I want to state for the record that this statement is FALSE. As I told you in my previous email, the only conversations referencing contract negotiations occurred on June 5th. If Kevin Usilton is responsible for maintaining the site, I question his integrity. If he is not responsible for the site, I question his leadership in not removing the statement because he knows first hand that it is misleading at best. 
Misleading statements like these are why I implore the board to lead and not follow. 
The commissioner implies that there has been no "conversations" regarding the contract prior to June 5th. Seriously, did I imagine the 3/6/12 discussion where KCSPCA tried to impress on the commission that their expenses were higher due to CAPA?  As I recall, the commission stated that CAPA was not their problem even though the hold period and additional steps required also applies to stray animals taken in under their contract. Here's the meeting of 3/6 if anyone wants to watch. Whew, glad to see I didn't imagine it.

And yes, after that 3/6 meeting, there were some that could see the denial was not going to be good for Kent County.  Well, actually that was me.

Of course, this is also how the June 5 meeting started out as well. The costs of CAPA is not the counties problem.

So, if the county has to setup and run their own shelter, will CAPA be their problem now? Absolutely.

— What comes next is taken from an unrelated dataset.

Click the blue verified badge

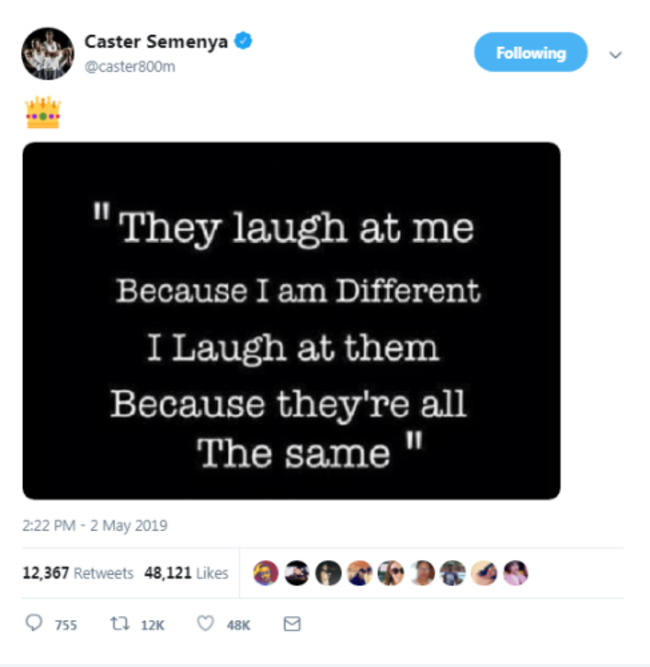244,41
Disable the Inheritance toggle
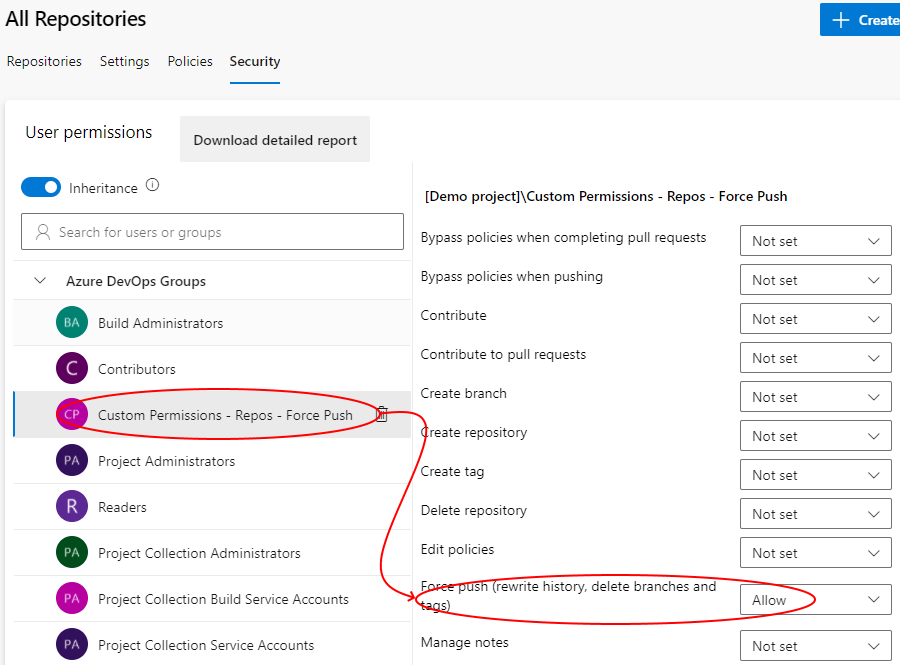The image size is (900, 665). (40, 187)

Will the county have to pay expenses for vaccinations in 8 hours, a vet exam within 72 hours, personnel to deal with rescue transfers, funds required for care of animals under foster care, personnel to answer phone calls from citizens looking for their dog? Yes again.

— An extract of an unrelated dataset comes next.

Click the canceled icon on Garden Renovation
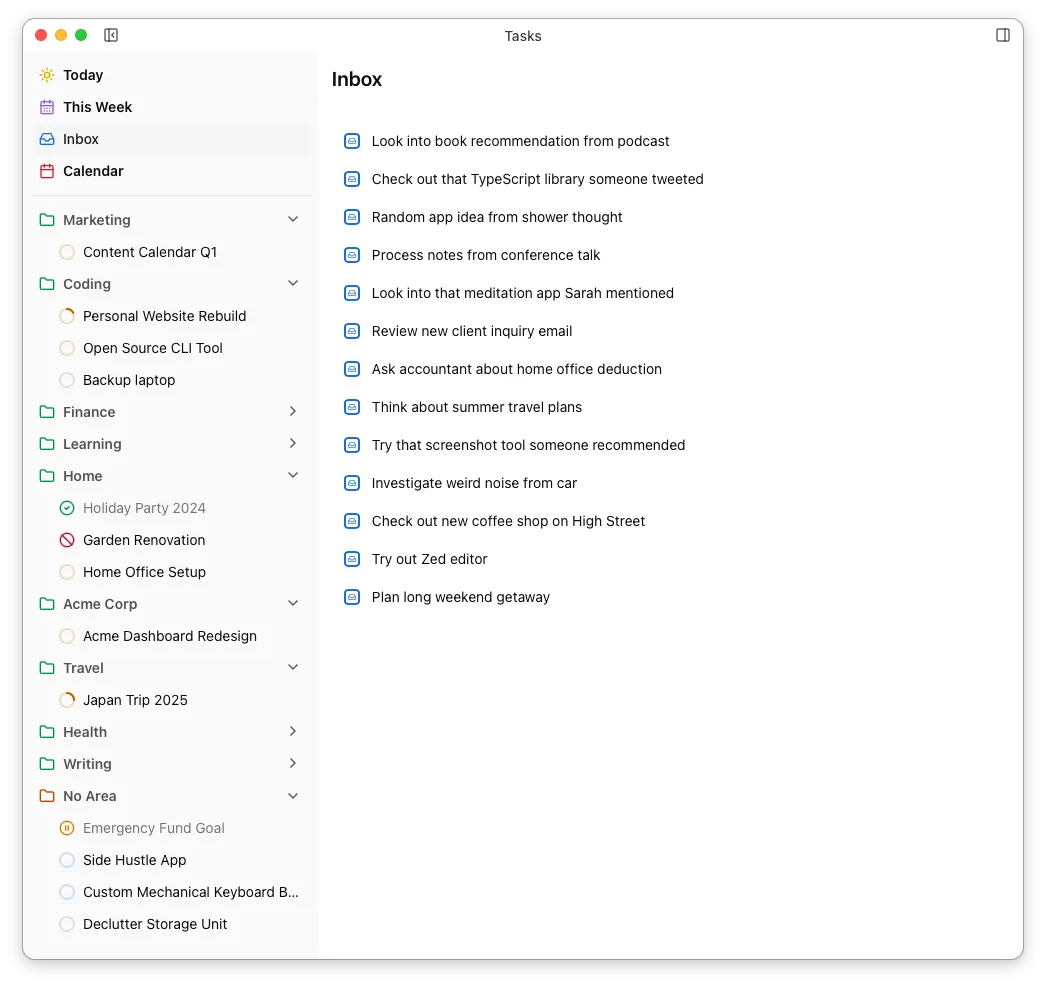 (x=66, y=539)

So the commissioners can live in a fantasy world where they don't think CAPA applies to them, but the reality is it does, so they better take this into account as they consider all the alternatives. Denial didn't work on 3/6, and it doesn't work now.  KCSPCA didn't do this to you, state legislators and your governor did.

I've also enjoyed watching the discussion on a local message board.  I even managed to stay out of that discussion since there appears to be other county residents that can also see the writing on the wall about what this may cost local taxpayers.

And just so everyone has a nice little reminder that the clock is ticking, I added a cute little Java countdown clock on the side of the page so Kent County residents will know how much longer they have until they will need that pepper spray.